Combating Tracheal Mites
- There is no effective treatment for tracheal mites, so the best advice is to keep your colonies strong and make sure you practice good hive management and cleanliness.
- Keep in touch with your local bee association to see if they have come up with any treatments.
These are parasitic mites that have now become endemic throughout most of the world. You will need to constantly monitor your colonies for levels of infestation, and if varroa is found, you must act quickly, or you risk the collapse of the entire colony. The varroa mite is about the size of a pinhead and is visible to the naked eye. It attaches itself to the body of the adult bee and feeds on it by piercing the skin. It eventually weakens the bee and spreads harmful pathogens and viruses.
- Bees need to be encouraged to groom themselves, and many beekeepers like to use powders such as powdered sugar or talcum sprinkled directly onto the bees. The powder does not harm the bees but incites them to groom and, because the mites cannot cling on to the bee, the majority will become dislodged and drop to the floor of the hive.
- Use a screened board (see blog 32) in the base of the hive so that when the mites drop through the mesh, they are unable to climb back up and reattach themselves.
- Buy chemical strips that, when hung inside the hive, are a slow-release treatment to control the varroa mite.

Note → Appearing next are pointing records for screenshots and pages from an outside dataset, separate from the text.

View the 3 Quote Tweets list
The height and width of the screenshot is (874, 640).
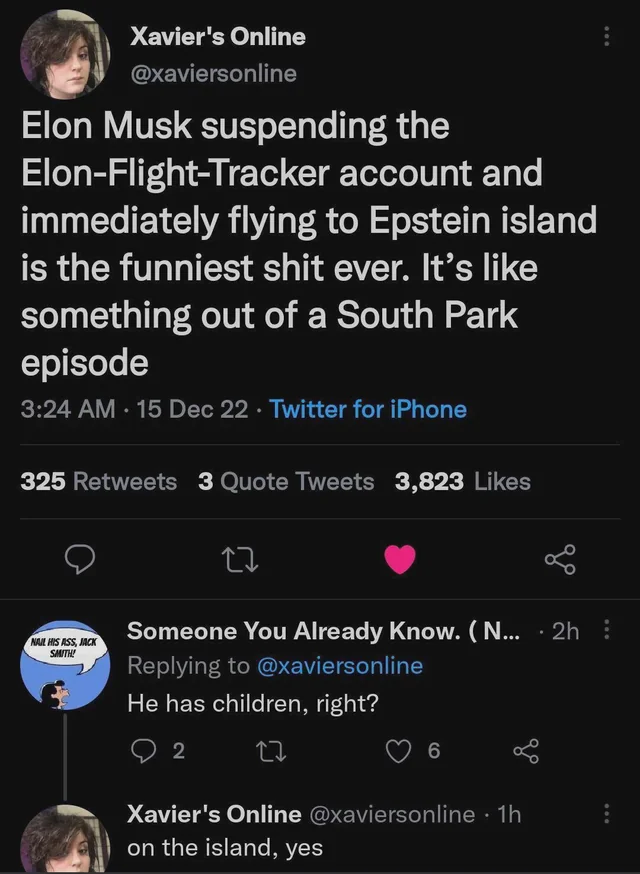click(286, 482)
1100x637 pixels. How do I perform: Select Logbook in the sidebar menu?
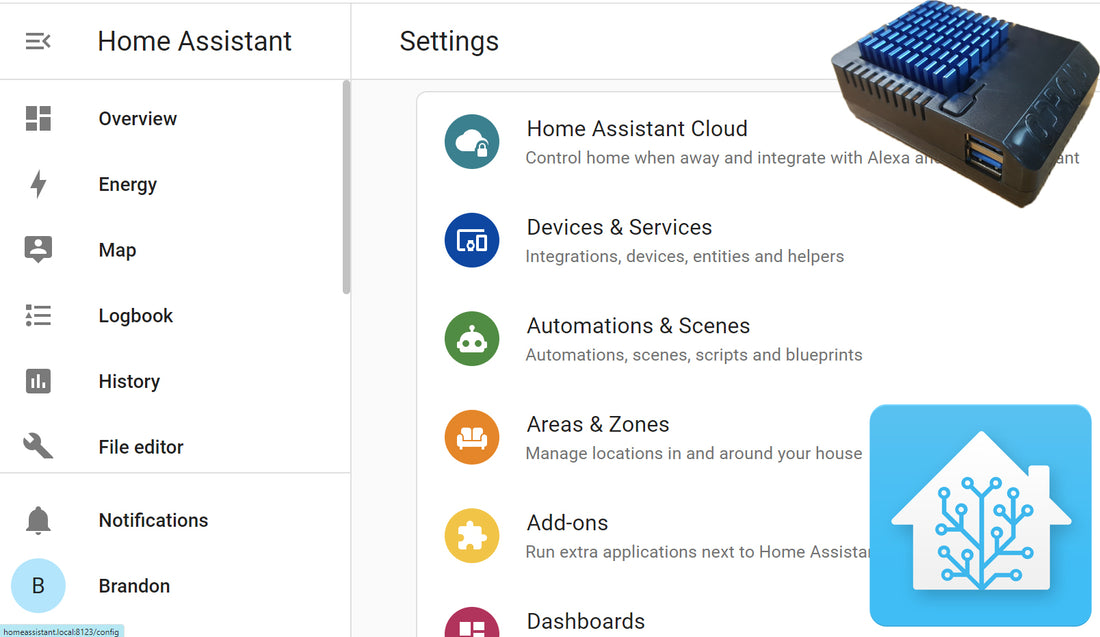(x=135, y=316)
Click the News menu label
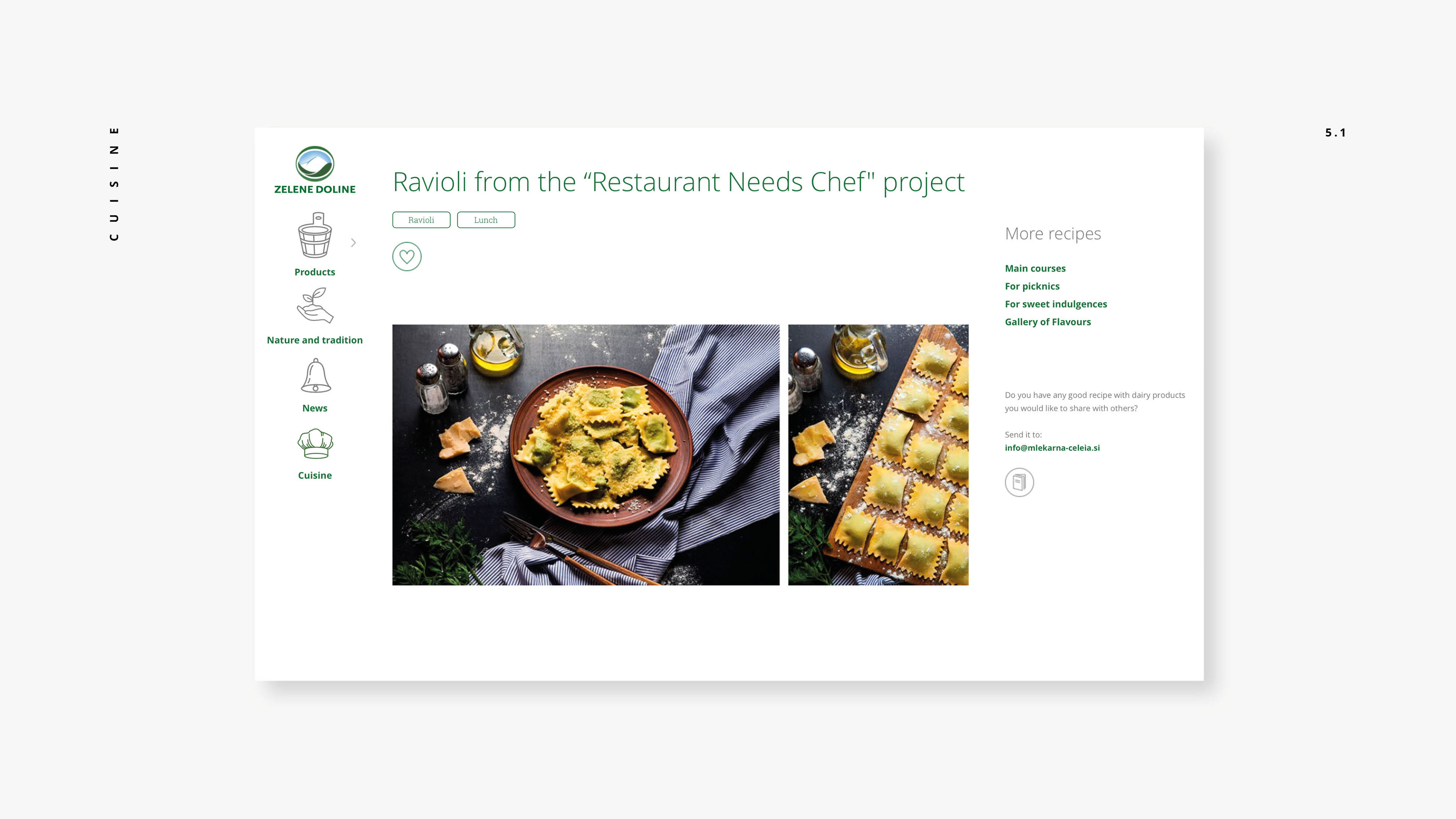Image resolution: width=1456 pixels, height=819 pixels. 315,408
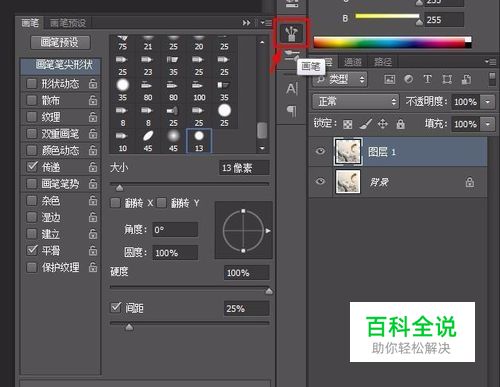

While wax moths can be a nuisance, they can usually be kept under control by the beekeeper and the bees themselves. This moth likes to lay eggs in the dark corners of the hive, and as they grow into caterpillars, they will start to feed on the wax, pollen, and honey stores and eventually on the bee larvae. If the colony is strong, they will force the moths out of the hive, but if you see any moths or eggs of the wax moth, remove them straight away. Always check in cracks and corners when you carry out your regular inspections.
Wax moths can also be a nuisance in stored frames and combs, so either store them with some moth balls or crystals or place them in a freezer—these pests cannot survive the cold.
As yet there are no definitive answers to the question of why whole colonies of bees are suddenly collapsing in many countries. However, there are many theories, which include stress, malnutrition, genetically modified crops, and overuse of antibiotics and pesticides.
If your bees are near a farm, it is worth checking with the farmer if he is intending to use pesticides. Ask him to notify you before spraying so you will have time to close up your hive and cover it over during this time.
Always handle your bees calmly, and if you have to move them do it in the evening when the colony is quiet to avoid stress.